The book doesn’t seem to make any claims that the recipes are either authentic (or traditional or historical), or original. It just claims to be a “collection of recipes from families of the Five Civilized Tribes”.

There are cookbooks which claim to have indigenous recipes, but this isn’t one of them.

Of course this doesn’t have any bearing on Warren’s bogus claims to be a Native American   Indian   autochthon.

Hey, I’m logged in, but I don’t see where I can upvote (or even reply to) comments. Any advice? I really need to respond to the “prairie crab” comments. Those are hilarious.

He doesn’t answer the main question — is it good? I can’t try it myself, because wonderful or terrible it ain’t kosher. But I’m curious. Will someone who eats crab try this and report on how it tastes?

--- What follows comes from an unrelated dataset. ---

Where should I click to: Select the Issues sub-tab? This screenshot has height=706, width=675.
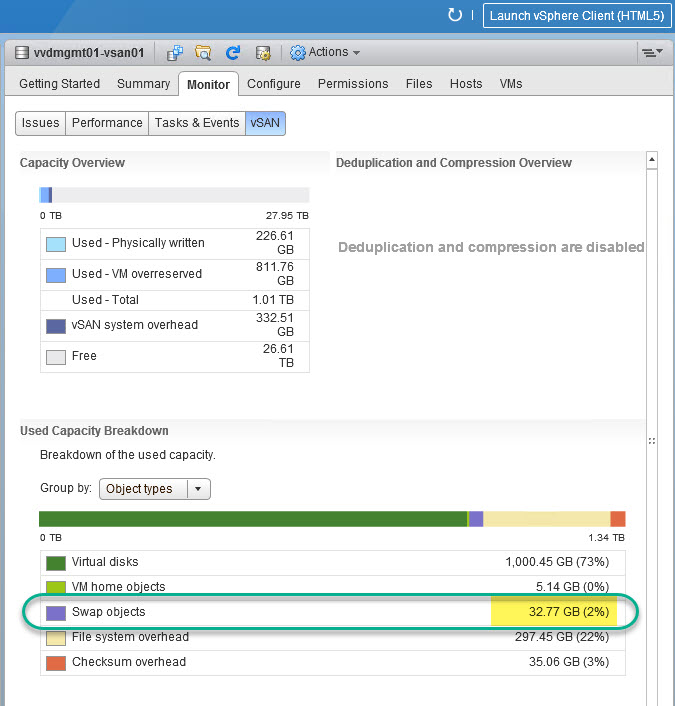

    We know somebody who tried it yesterday, but we didn’t get to talk to him – he still can’t make it more than ten feet away from the toilet with out running back. His Indian name is now, “Runs with the Runs.”

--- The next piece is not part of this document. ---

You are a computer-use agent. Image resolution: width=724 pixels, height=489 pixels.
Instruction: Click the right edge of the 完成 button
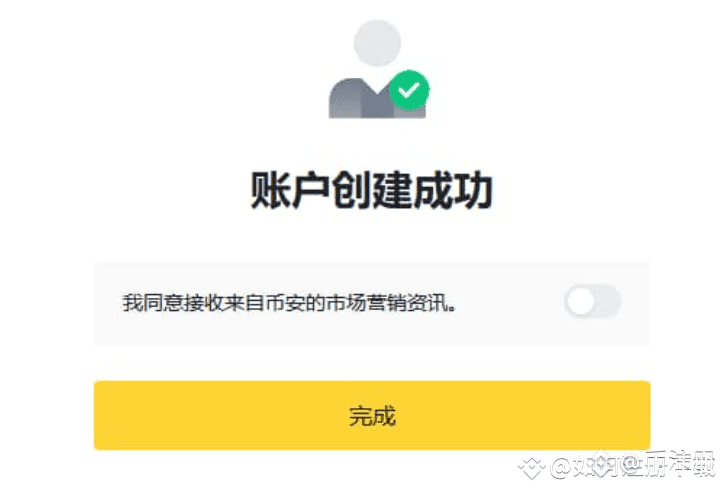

A great legal site that Legal Insurrection …and now….a comedy site too…..two great site’s in one!

DINORightMarie | December 24, 2017 at 8:44 am

I wonder how many students Prof Lizzy Warren expelled, or gave 0’s to, for plagiarism.

Seems to me they should be able to sue Harvard for allowing a Prof who plagiarized to teach at the Ivy League institution, or at least publicly call out Harvard and her on it!

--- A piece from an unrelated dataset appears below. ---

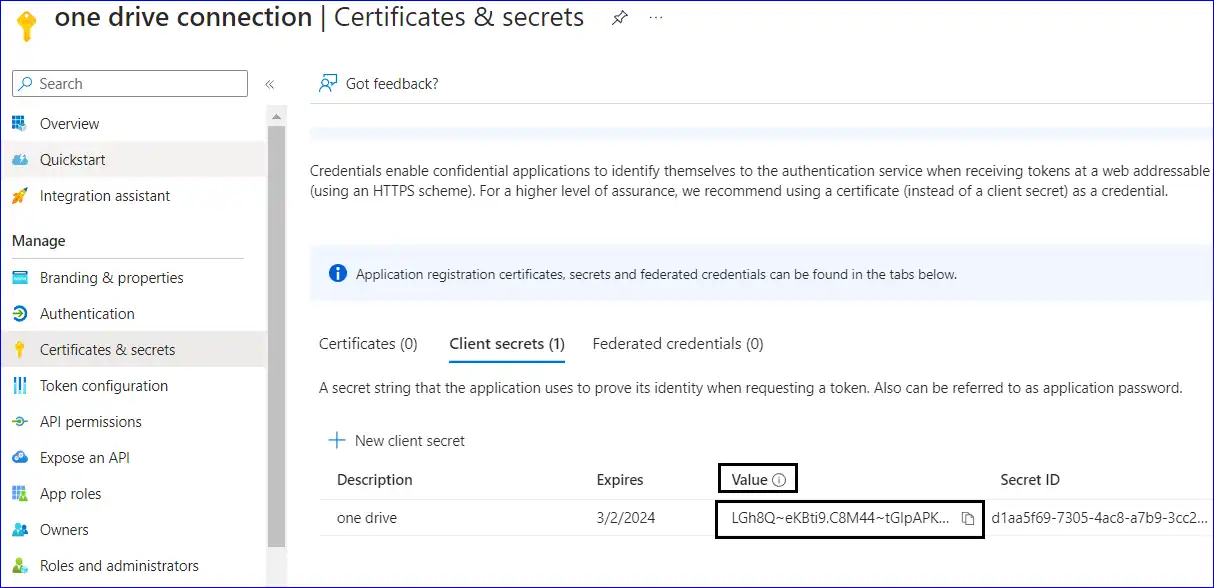Open the more options ellipsis menu
The height and width of the screenshot is (588, 1214).
[656, 18]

    The whole concept of plagiarism only exists where there is an expectation that people present only their own original work. In most fields of life there is no such expectation, and therefore the concept of plagiarism doesn’t apply. Recipes are not expected to be original, so they can’t be plagiarized. Especially when they’re contributed to a collection of purportedly traditional — i.e. not original — dishes. If that’s even what it was.

    Similarly, sermons are not expected to be original, and it’s completely acceptable to preach a sermon one heard from someone else or read somewhere, or even to just read it out of a book. Coming out of that tradition, one can understand how MLK may not have realized that academic work is supposed to be original.

    Political speeches, once again, are not expected to be original. There would have been nothing wrong with Biden borrowing Kinnock’s speech, if he hadn’t also borrowed his family. In other words, if it had been true that Biden’s grandfather, like Kinnock’s, had worked down t’pit, or had he, like Kinnock, been the first of his family to get to university, he would have had every right to use Kinnock’s words to say so. The problem was that it wasn’t true.

“I do not know if the recipe book was asking for traditional recipes or just recipes made a lot.”

The title of the book is “Pow Wow Chow: A Collection of Recipes from Families of the Five Civilized Tribes : Cherokee, Chickasaw, Choctaw, Creek and Seminole ”

I think its fair to say that the title implies these are authentic/traditional.

    Petrushka in reply to Massinsanity. | December 24, 2017 at 10:09 am

    The title is weasel worded. Implies, but doesn’t say the recipes are old or traditional.

    Recipe plagiarism comes up occasionally. You can’t copyright a recipe, but you can copyright or trademark the title and the wording of the instructions. By any reasonable standard, these are copyright violations.

    tom_swift in reply to Massinsanity. | December 24, 2017 at 11:39 am

    Then why not put “traditional” in the title? It would hardly be a groundbreaking innovation. Search on traditional recipes native american and gobs of books come up.

    No, these are not traditional recipes, and by all indications they’re not intended to be.

    Even when it comes to suckass Democrats, I for one won’t accuse anyone of an offense he didn’t actually commit.

This nasty elitist is a liberal progressive Democrat, lies are the expected form of communication from such useless devious pieces of trash. Thinking herself clever she’s revealed as predictably untrustworthy.

If Fauxcahontas was where she really belonged, she’d be writing a cookbook called, “Bread and Water.”